[Collected data]
+ + + + +
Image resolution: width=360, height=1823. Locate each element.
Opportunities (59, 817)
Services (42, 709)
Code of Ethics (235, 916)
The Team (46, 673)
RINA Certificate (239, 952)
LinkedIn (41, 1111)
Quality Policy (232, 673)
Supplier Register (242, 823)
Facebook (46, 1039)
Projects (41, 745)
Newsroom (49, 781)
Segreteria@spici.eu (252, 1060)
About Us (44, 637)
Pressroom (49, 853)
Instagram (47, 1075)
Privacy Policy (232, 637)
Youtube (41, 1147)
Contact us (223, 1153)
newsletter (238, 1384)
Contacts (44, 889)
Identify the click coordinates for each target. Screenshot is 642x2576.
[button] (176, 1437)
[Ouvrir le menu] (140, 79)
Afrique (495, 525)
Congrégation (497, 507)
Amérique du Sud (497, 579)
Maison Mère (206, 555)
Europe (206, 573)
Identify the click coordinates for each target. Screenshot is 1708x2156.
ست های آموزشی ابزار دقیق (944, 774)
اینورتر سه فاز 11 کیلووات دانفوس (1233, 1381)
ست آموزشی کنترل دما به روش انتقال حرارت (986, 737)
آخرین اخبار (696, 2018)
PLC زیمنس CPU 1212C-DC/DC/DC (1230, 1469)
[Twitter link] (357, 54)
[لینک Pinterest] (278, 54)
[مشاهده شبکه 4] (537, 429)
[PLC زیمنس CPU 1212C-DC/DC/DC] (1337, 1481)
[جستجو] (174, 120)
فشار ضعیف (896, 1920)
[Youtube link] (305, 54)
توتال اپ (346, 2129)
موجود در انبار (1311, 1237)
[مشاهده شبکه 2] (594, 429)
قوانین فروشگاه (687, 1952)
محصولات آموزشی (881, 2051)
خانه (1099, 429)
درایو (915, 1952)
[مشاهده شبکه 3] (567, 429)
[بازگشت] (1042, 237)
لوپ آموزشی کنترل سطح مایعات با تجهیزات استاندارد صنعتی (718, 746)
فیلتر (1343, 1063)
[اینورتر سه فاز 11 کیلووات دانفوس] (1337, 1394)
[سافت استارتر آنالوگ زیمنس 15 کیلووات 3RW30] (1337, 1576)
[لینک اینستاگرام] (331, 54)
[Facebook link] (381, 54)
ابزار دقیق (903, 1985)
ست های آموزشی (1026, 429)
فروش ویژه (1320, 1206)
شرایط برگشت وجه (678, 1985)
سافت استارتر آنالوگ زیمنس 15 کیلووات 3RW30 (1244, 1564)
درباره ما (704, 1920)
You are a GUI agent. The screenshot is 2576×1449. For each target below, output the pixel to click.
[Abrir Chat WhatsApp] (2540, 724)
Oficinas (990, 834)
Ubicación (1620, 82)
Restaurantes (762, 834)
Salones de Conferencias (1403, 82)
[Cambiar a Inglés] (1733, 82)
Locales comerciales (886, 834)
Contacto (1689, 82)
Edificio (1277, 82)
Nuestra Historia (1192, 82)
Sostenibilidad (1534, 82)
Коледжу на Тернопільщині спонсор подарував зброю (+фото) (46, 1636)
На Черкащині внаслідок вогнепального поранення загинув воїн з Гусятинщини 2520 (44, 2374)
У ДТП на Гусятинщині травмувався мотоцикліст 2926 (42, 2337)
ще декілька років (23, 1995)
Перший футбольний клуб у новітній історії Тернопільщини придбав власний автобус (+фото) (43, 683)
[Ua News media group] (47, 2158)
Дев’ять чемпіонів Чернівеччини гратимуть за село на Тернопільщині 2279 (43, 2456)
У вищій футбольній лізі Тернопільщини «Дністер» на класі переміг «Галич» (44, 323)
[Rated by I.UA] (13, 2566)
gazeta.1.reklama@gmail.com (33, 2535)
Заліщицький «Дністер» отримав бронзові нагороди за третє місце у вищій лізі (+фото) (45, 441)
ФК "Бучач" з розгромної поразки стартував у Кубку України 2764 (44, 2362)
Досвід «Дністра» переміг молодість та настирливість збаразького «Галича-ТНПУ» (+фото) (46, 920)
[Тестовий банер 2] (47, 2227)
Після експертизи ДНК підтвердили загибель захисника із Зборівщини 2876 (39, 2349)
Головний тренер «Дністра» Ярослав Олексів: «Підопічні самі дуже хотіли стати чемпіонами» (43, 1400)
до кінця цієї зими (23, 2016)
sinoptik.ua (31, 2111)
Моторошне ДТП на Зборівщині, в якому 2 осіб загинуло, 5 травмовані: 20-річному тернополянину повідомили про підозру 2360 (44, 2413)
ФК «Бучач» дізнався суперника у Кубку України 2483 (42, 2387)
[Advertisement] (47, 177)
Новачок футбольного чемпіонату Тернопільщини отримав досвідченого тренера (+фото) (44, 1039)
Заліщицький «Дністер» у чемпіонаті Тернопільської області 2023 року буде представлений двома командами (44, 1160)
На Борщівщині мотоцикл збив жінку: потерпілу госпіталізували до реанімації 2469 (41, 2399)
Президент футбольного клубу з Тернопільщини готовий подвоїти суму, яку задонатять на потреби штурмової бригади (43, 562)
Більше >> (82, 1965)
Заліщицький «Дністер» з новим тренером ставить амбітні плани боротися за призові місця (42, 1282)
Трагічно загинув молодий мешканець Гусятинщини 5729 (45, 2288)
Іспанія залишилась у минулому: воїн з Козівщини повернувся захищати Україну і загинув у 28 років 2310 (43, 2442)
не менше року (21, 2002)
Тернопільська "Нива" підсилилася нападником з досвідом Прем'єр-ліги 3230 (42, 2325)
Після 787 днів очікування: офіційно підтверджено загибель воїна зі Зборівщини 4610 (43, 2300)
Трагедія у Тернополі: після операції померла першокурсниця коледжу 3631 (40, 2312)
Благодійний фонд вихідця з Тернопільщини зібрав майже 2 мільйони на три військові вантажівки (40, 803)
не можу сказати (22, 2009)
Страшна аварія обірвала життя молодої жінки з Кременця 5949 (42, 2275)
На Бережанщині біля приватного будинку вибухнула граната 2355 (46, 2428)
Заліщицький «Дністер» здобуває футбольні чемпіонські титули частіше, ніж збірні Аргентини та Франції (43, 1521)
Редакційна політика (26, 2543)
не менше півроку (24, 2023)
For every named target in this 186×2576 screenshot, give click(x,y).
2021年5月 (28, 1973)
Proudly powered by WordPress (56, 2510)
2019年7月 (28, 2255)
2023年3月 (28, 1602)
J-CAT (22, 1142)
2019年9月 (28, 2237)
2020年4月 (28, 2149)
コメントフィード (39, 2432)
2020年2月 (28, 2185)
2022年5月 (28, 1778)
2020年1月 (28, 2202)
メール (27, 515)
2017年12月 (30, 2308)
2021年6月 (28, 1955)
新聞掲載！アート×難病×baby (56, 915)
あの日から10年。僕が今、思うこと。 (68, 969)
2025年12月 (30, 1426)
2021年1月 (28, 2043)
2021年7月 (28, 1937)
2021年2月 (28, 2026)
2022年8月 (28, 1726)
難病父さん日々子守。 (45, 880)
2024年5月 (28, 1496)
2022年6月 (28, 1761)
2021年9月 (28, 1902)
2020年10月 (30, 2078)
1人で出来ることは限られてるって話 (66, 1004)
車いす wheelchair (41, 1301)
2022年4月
+ + + + +
WHAT NEEDS TO BE DONE.
Give only the number of lines in the entries that contain "Identify".

ANSWER AREA.
2